Message from the Board of Directors

Dear Community,

Over the past nine months Gallery TPW has appeared silent. We are sorry for the uncertainty this has caused. We have been reflecting, learning, and growing. We understand change within any established organization to be a necessarily difficult and lengthy process.

We recognize the incredible achievements of those who led Gallery TPW before us and, at the same time, we are changing some of our approaches. We are closely examining the institution’s fissures and finding systemic barriers in order to eradicate them. Since September of last year, the composition of our board has shifted significantly. We have worked to make our active board more diverse and representative of our community. While we know we are not there yet, we have made a conscious effort to see that our board includes the voices of those who understand foremost what the needs of emerging underrepresented artists and curators are today. The current board values reflexivity, responsiveness, and support systems for one another and the communities we serve.

Led by Board Chair Elle Flanders and Interim Executive Director Asad Raza, in collaboration with Bespoke Collective, we had critical conversations with arts administrators, curators, artists, peers, and past board members. Their feedback resulted in our creating a new vision and mandate. Our new mandate and values reflect a commitment to de-centre whiteness within the gallery’s fibral structure, though we recognize that we will fail from time to time. We will continue to address and redress our complicity in upholding the white supremacist ethos of the Toronto arts ecology and hope that our board, staff, and community will hold us accountable.

Most recently, Asad Raza’s term with us has come to a close. We have no doubt he will continue to flourish as an important advocate in our community. We are grateful to him for assisting us in the development of our strategic plan as well as our search for a new executive director. As of June 22, 2020, we are thrilled to announce Noa Bronstein as our new Executive Director. Noa brings a wealth of knowledge, experience, and passion to her role at Gallery TPW. As an accomplished administrator and curator, she has played a pivotal role in creating spaces that serve as sites for critical exchange and support, reflective of the diverse practices of artists today. We are excited to work collaboratively and alongside Noa to push Gallery TPW into the future.

Building on the weight these histories carry, while continuing to challenge exclusionary and hierarchical institutional models, we have pledged to do the following:

  1. We will continually assess who we are making our board and staff opportunities available to. We do not wish to be gatekeepers of the positions and opportunities in our space. Any racialized, queer, trans, or persons with disabilities joining our team must feel that they are able to bring their whole selves to the space and that their needs are respected and met. This requires, on the gallery’s part, a nimbleness and willingness to change ways of working that are harmful to our peers.

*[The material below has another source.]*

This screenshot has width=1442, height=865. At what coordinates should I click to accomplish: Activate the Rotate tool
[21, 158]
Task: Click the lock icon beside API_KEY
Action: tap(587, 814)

  2. Keeping in line with the above, we are committed to appointing a board chair who is a racialized person by 2021.

  3. Gallery TPW recognizes its history as an artist-run centre and the role that ARCs in Canada have played in shaping the kind of work that sits at the cutting edge of contemporary art. However, we take responsibility for the ways in which our gallery perpetuated whiteness and elitism in this regard and our goal is to ensure that minoritized artists and curators can feel that this space is equally theirs, shape it as they see fit, and that we will champion and support their practices.

  4. We have been developing a toolkit for ARCs to address their respective histories of systemic inequality. As part of reparation work, we intend on paying the racialized artists and cultural workers whose knowledge is both directly and indirectly guiding this resource.

  5. The gallery has immense potential to be a site of civic action and we recognize that supporting our artists means that we must address the systems that oppress racialized artists outside of the arts ecology. We support the Black Lives Matter movement and urge our community to support the call to defund the police. The safety of Black and Indigenous artists must be a priority inside and outside of our walls.

    Gallery TPW looks forward to being an active part of this change. We will continue to focus our attention on alternative access models and embedding our work in radical hospitality by collaborating with new and existing partners within and beyond the scope of arts ecologies. As an artist-run centre, we fundamentally believe in advocacy for one another and our community. This is the spirit on which Gallery TPW was built.

    Artist-run centres should be self-critical and radical. It is our responsibility to disrupt and divest from a reprehensibly broken system. It is our responsibility to foster meaningful and generative opportunities and mentorship for Black and Indigenous individuals, at all stages of their career, who want to work in and transform arts administration and curation. Alongside Noa, our new executive director, our board will continue to examine the organization, embrace critical feedback, and practice self-correction as we move to hire more staff, resume our programming, and implement our pledges.